How to warm up a new email sending IP address
IP warm-up is the IP-level version of domain warm-up. If you are on a dedicated sending IP (most ESPs offer these at higher tiers), the IP itself accumulates reputation independently of your sending domain. A fresh dedicated IP starts from zero, just like a fresh domain.
When you need to warm an IP
- Provisioned a new dedicated IP on your ESP.
- Moved to a new ESP that assigned you a fresh IP.
- Reactivated a sending IP that has been dormant for 60+ days.
- Switched from shared to dedicated IPs.
If you are on a shared ESP IP (most lower-tier plans), the IP is already warmed by other senders on the same pool. You skip IP warm-up entirely and only need to worry about domain warm-up.
The IP warm-up curve
Even more conservative than domain warm-up because IP-level demotion is harder to recover from:
| Week | Daily volume | Notes |
|---|---|---|
| 1 | 50–100 | Engaged subscribers only |
| 2 | 200–500 | Active in last 30 days |
| 3 | 1,000–2,500 | Active in last 60 days |
| 4 | 5,000–10,000 | Active in last 90 days |
| 5 | 20,000–50,000 | Full active list |
| 6+ | Normal volume | If metrics stayed healthy |
Pitfalls
- Pausing during warm-up. A dedicated IP that goes silent for 3+ days starts looking suspicious again. Send something every day during warm-up, even small volumes.
- Sending only transactional mail. Transactional has lower complaint rates but also lower engagement than marketing. Pure-transactional warm-up moves slower.

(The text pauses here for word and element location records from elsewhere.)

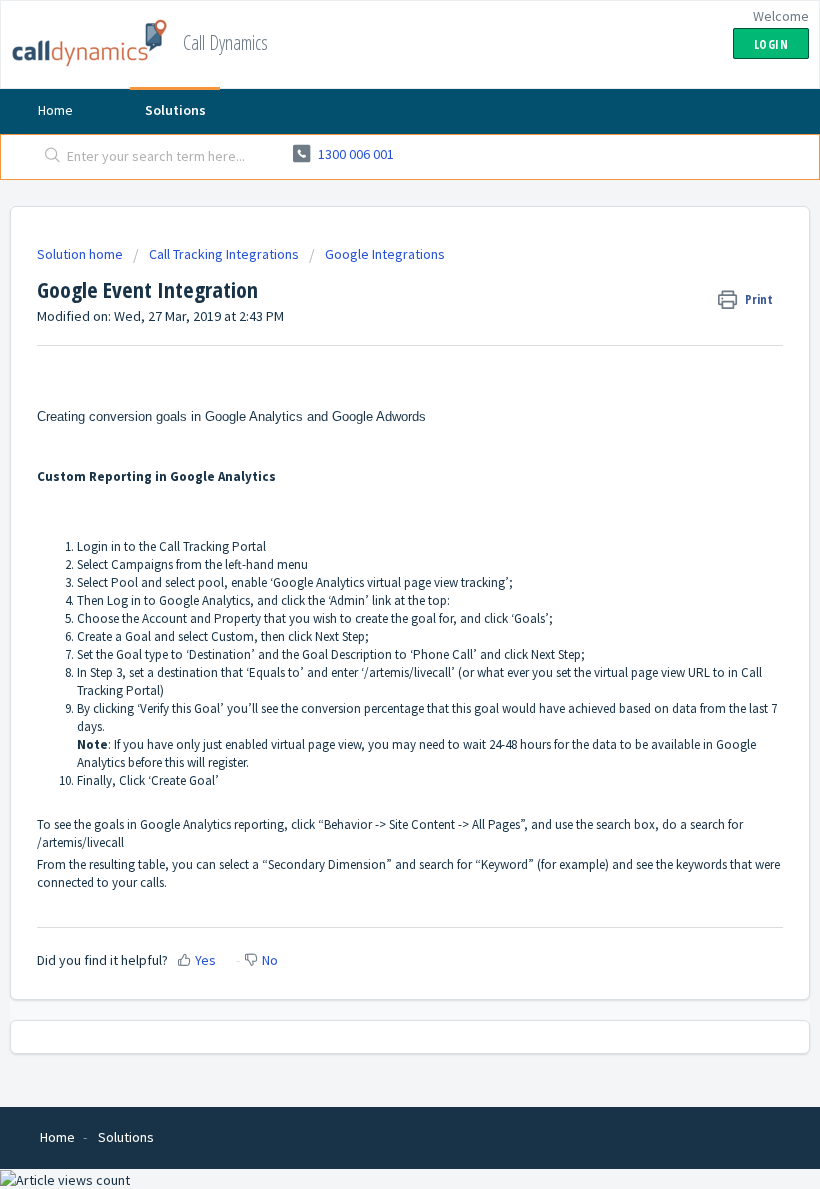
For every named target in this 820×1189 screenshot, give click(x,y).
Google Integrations (385, 254)
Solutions (175, 110)
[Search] (48, 157)
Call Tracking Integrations (224, 254)
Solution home (81, 254)
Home (55, 110)
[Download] (373, 583)
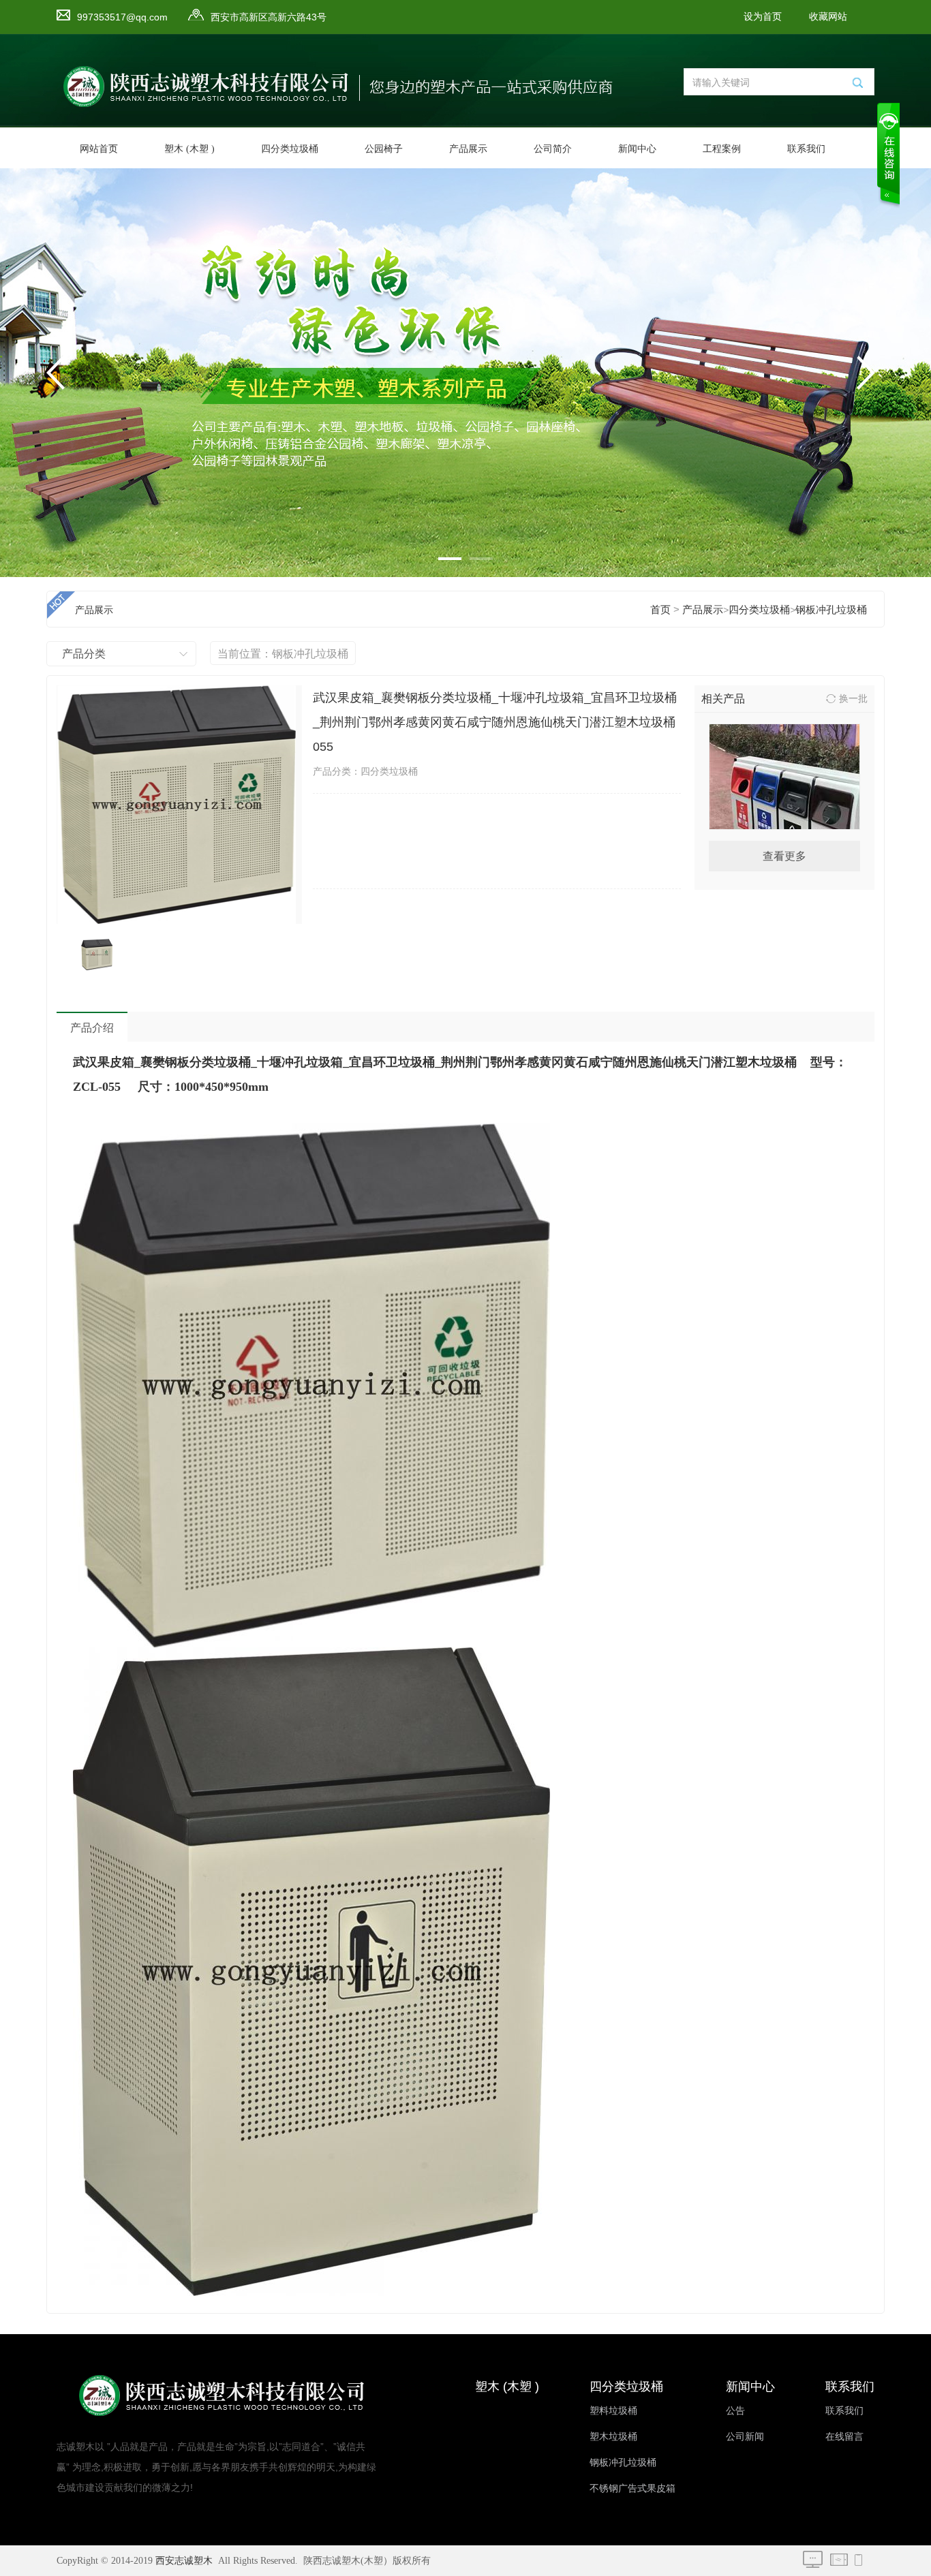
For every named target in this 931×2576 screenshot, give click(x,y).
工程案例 (722, 149)
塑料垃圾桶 (613, 2411)
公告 (735, 2411)
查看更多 (784, 856)
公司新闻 (745, 2437)
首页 (660, 609)
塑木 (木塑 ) (189, 149)
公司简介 (553, 149)
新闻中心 (637, 149)
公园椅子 (384, 149)
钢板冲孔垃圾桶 (831, 609)
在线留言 (844, 2437)
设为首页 (763, 17)
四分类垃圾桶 (289, 149)
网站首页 (99, 149)
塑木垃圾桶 (613, 2437)
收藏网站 (828, 17)
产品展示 (468, 149)
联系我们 (806, 149)
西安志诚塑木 (184, 2561)
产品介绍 (92, 1028)
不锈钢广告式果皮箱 (632, 2488)
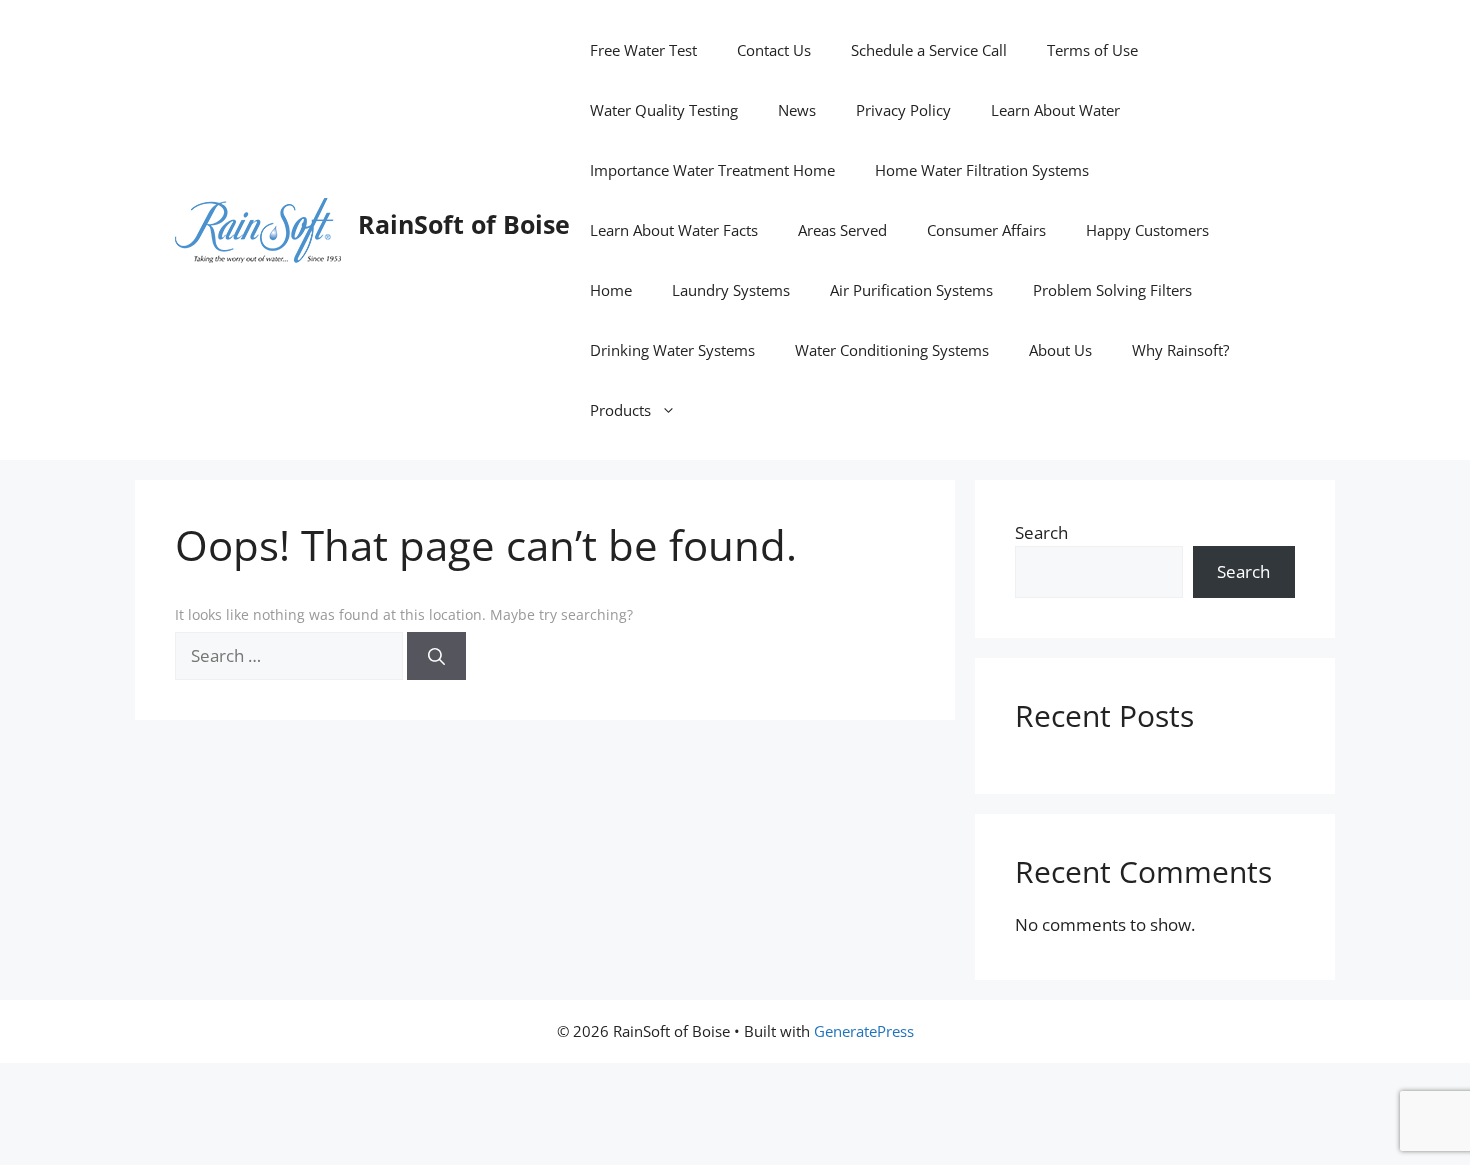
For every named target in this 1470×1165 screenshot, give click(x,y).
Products (620, 410)
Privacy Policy (903, 110)
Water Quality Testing (664, 110)
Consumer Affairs (986, 230)
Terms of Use (1092, 50)
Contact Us (774, 50)
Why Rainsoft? (1180, 350)
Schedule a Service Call (929, 50)
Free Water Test (643, 50)
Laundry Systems (731, 290)
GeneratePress (864, 1031)
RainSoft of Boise (464, 224)
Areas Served (842, 230)
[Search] (436, 656)
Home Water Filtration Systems (982, 170)
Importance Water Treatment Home (712, 170)
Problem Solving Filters (1112, 290)
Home (611, 290)
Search (1041, 532)
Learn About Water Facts (674, 230)
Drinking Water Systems (672, 350)
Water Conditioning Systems (892, 350)
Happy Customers (1147, 230)
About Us (1060, 350)
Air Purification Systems (911, 290)
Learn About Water (1055, 110)
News (797, 110)
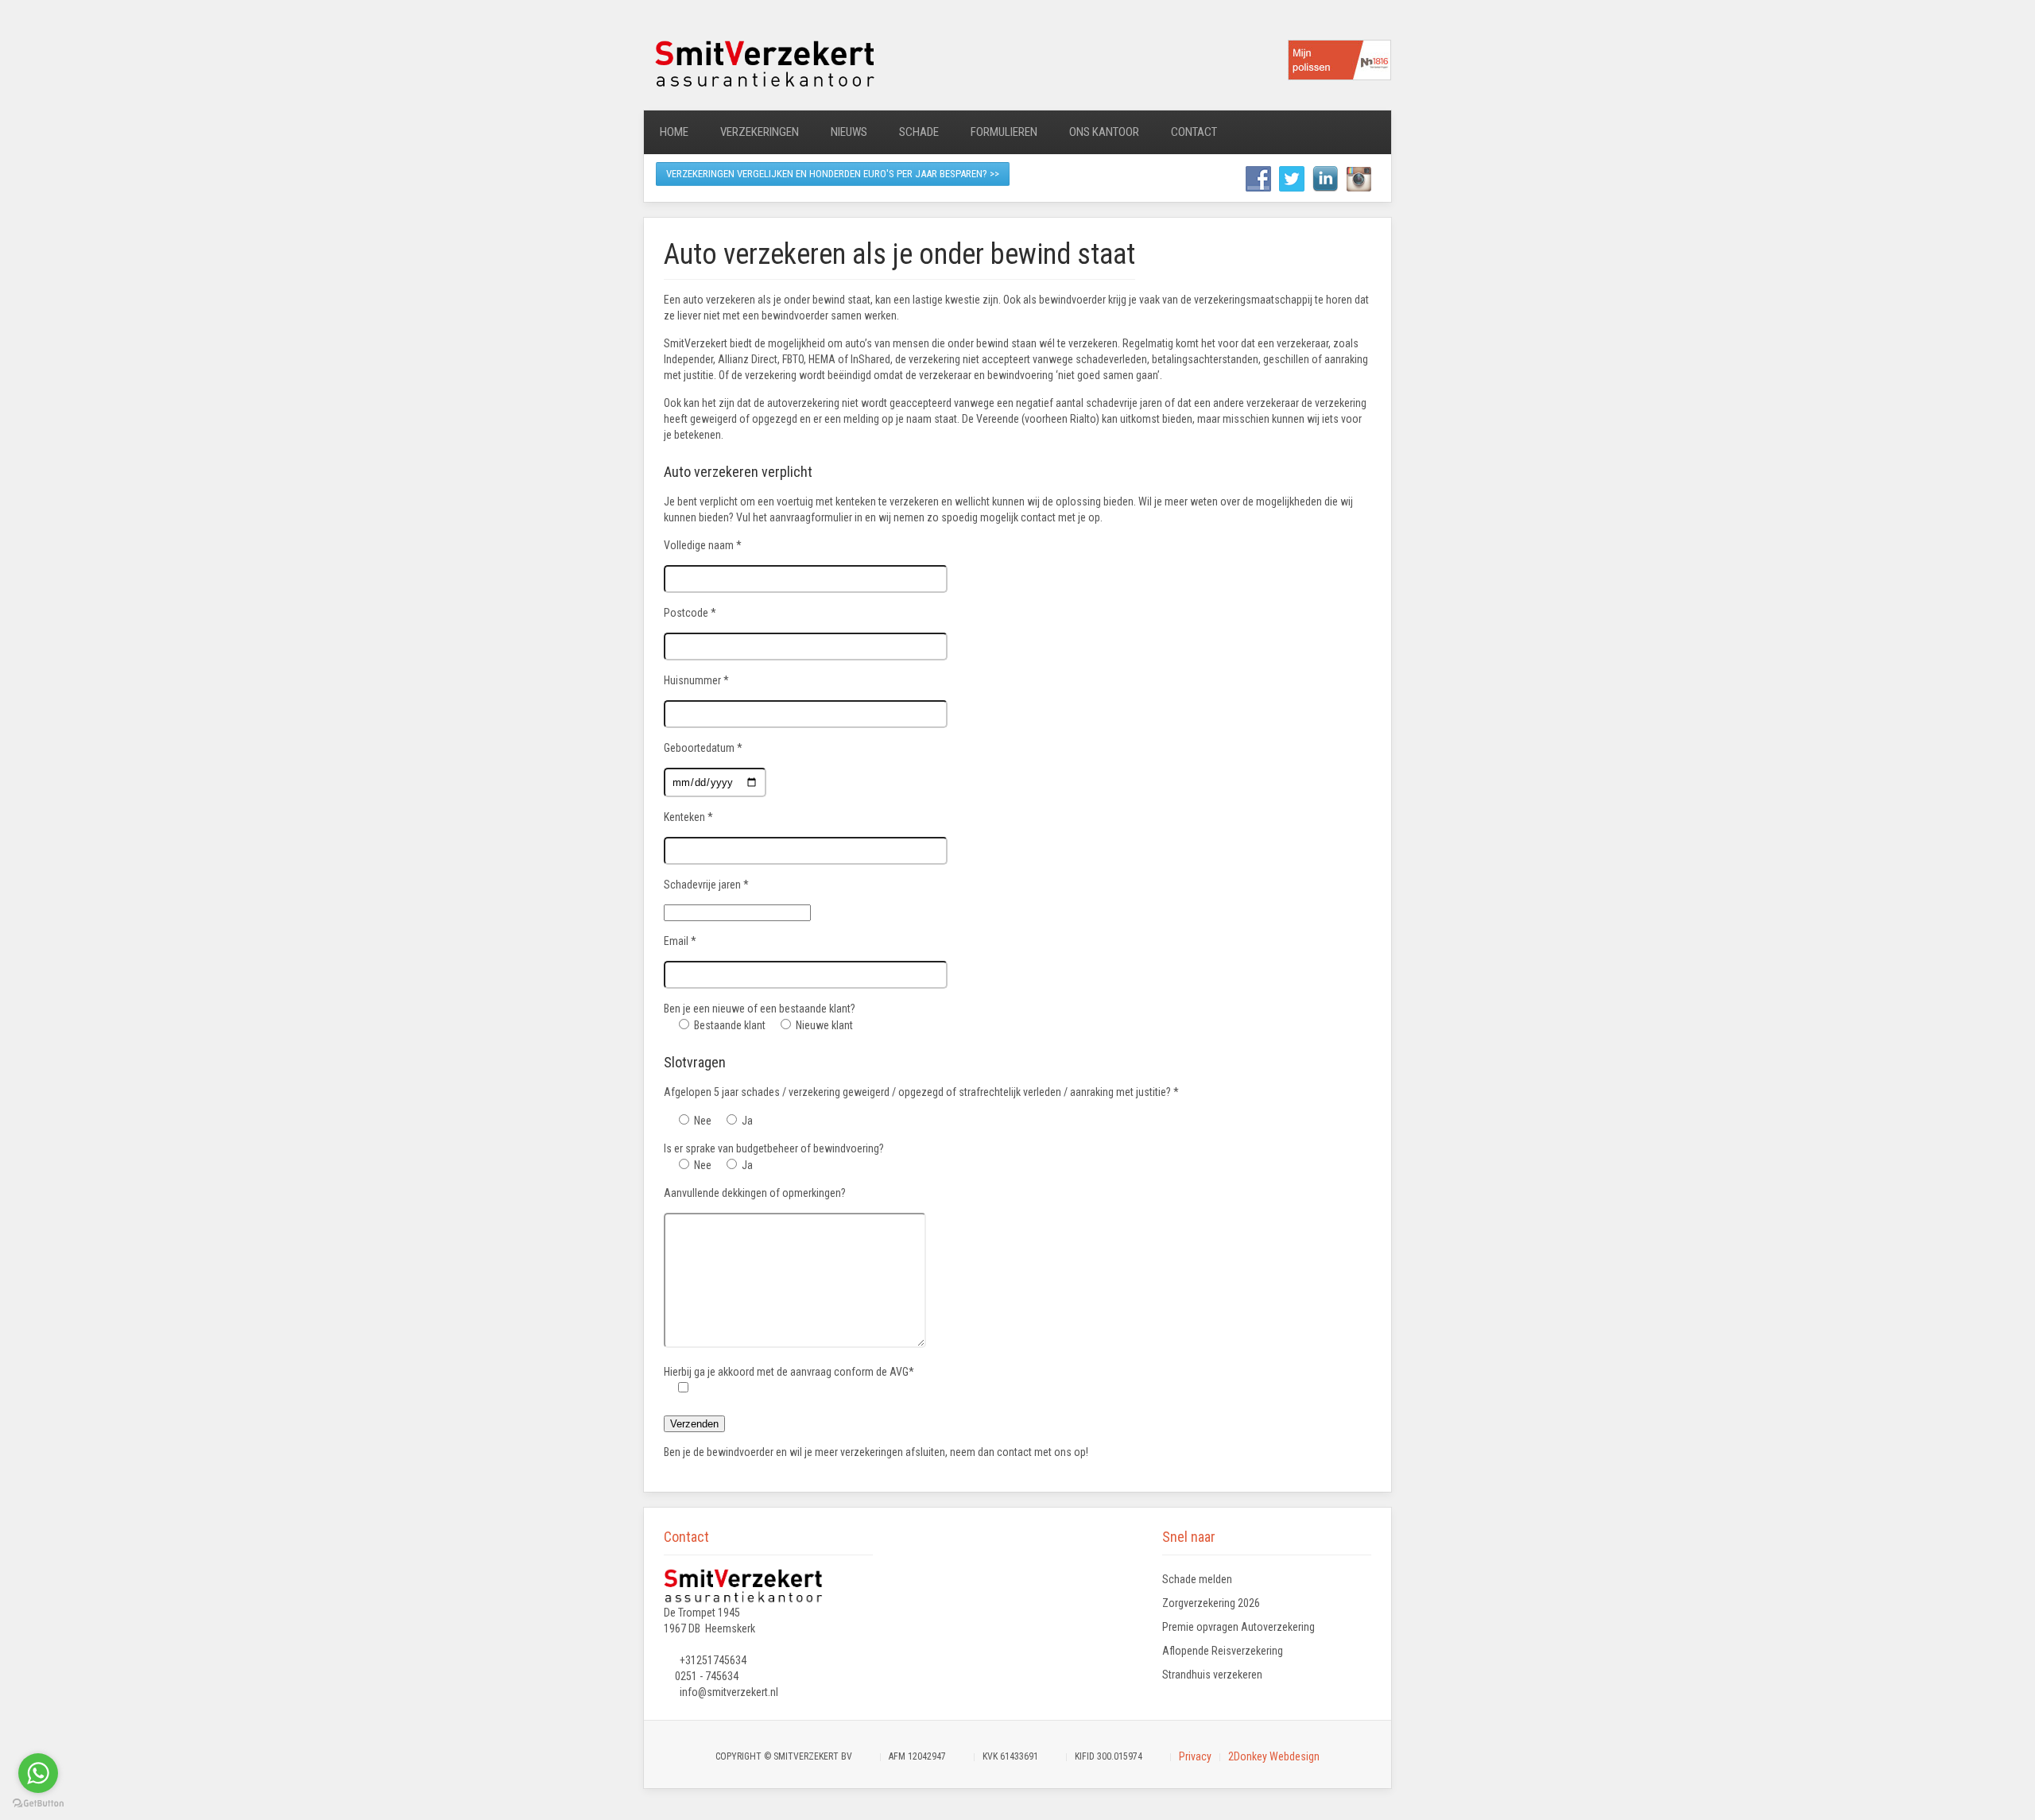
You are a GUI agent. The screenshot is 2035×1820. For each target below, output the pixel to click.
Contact (1194, 132)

- Day-of-week irregularity. Most consumer mail has weekend lulls and weekday peaks. ESPs watch this pattern. Smooth out your sends across days during warm-up if you can.
After warm-up
Once warm-up is complete, maintain consistent volume. A dedicated IP that goes from 50,000/day to 200,000/day overnight will still get throttled. Reputation is built on consistency, not just absolute volume.